2026-06-29

Claude Code, an MRI, and the uneasy gap between model confidence and medical truth

What makes this story interesting from a Claude Code perspective is not the medicine itself, but the workflow: a user takes a messy real-world artifact, a DICOM MRI export, and asks Claude to reason over it with code execution, package installs, and an arbitration pass. That is exactly the kind of task where Claude Code can feel magical and unnerving at the same time. The blog post captures both sides very honestly.

Key Points

The author had right shoulder pain and was sent for an MRI by an orthopedist.
The clinic’s report said there was a Grade III partial-thickness tear at the apical insertion of the subscapularis tendon.
The author felt the clinic moved too fast and was uneasy about the treatment they performed and suggested.
He first used GPT 5.5 Pro to review the MRI-related material and it flagged concerns about shockwave therapy and Traumeel.
He then used Opus 4.8 inside Claude Code, specifically so the model could run code, install packages, and do heavier analysis on the DICOM export.
Claude produced a PDF report that contradicted the human read and said the tendon was intact.
He then asked Claude to arbitrate between the human report and the AI review, giving it more context, including the prior GPT discussion.
The arbitration report again favored the AI-side reading, concluding that evidence favored Reader A with moderate-to-high confidence and that no discrete partial- or full-thickness tear was identified.
The author was struck by how far apart the conclusions were, and by the fact that Claude could be decisive about some disagreements while admitting it could not resolve others.
He ends up in limbo: not fully trusting the clinic, but also not willing to trust AI as a final medical authority.
His hope is that future models will become trustworthy enough for MRI review the way people already trust models to proofread email.

My Take

What strikes me is how cleanly this post exposes the real product question around Claude Code: not “can the model answer?” but “can the model hold up inside a workflow that looks like actual work?” The author didn’t just paste in a summary and ask for a vibe check. He gave Claude a DICOM dump, let it reason with code, and then asked it to arbitrate against another interpretation. That is the interesting part. It’s a very Claude Code-shaped experiment.

I think the most important detail here is not that Claude “won” the comparison, but that the whole exercise produced a sharp trust problem. A tool that sounds confident, structured, and methodical can still be wrong on something high-stakes. And when it disagrees with a human clinician, you don’t get clarity for free. You get a second uncertainty. That feels familiar to anyone building with LLMs: the model can produce a polished answer long before you’ve earned the right to believe it.

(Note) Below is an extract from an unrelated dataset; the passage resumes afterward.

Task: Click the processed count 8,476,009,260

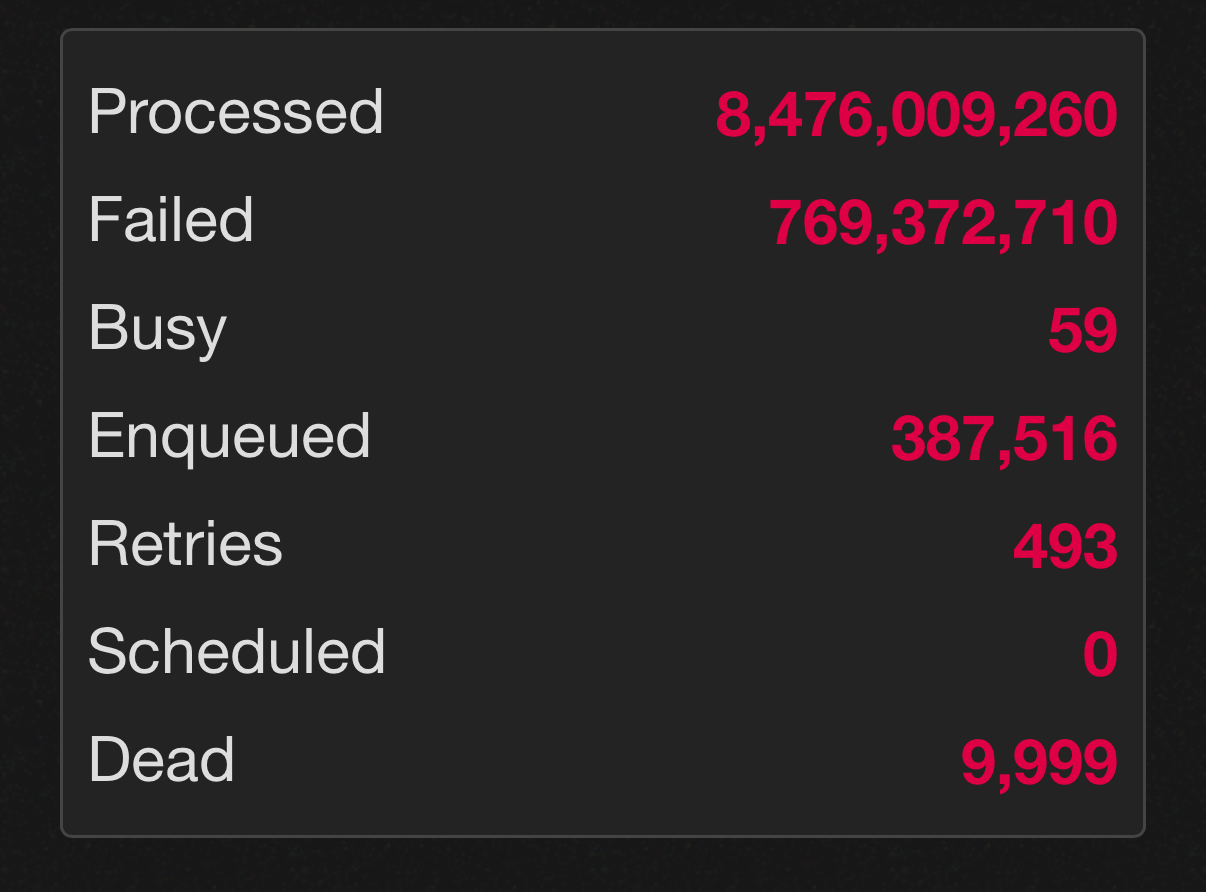Action: click(x=916, y=115)
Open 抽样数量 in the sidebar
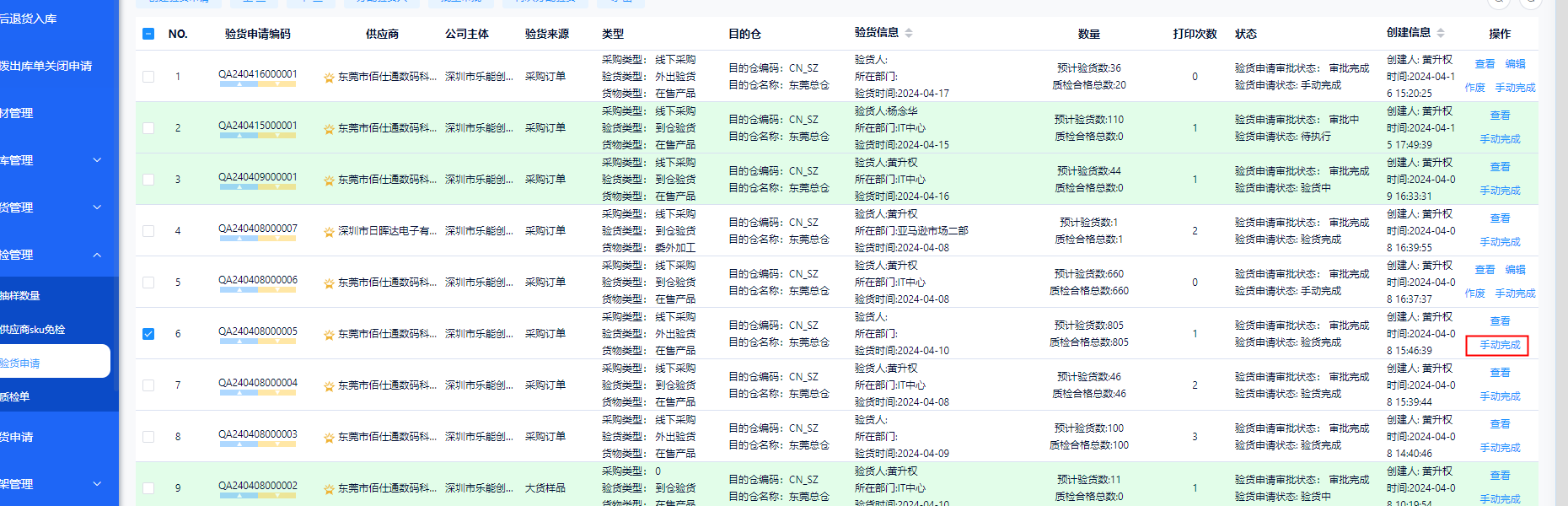The width and height of the screenshot is (1568, 506). (x=20, y=296)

I also think the post is a good reminder that code execution does not equal clinical validity. Claude Code can install packages, inspect files, and generate a report. That’s powerful. But in medicine, the hard part is not only parsing data; it’s calibrating interpretation, domain assumptions, and the consequences of being wrong. I’d be excited to see more AI-assisted radiology workflows, but I’d be much more excited about systems that quantify uncertainty and show their work in a way a clinician can actually audit. A confident PDF alone is not enough.

What I’d actually do, as a Claude user, is use this kind of setup for exploration and triage, not diagnosis. If I had a DICOM export or a confusing report, I’d want Claude to help me understand the terminology, identify questions to ask, and maybe surface inconsistencies. I would not want it to be the final word. The author’s instinct here is right: this is useful, but it also makes the old human fallback harder to ignore.

The real takeaway is that Claude Code is already capable of doing impressively deep, multi-step analysis on real files. The part that is still missing is trust. And in a domain like MRI interpretation, trust is the whole game.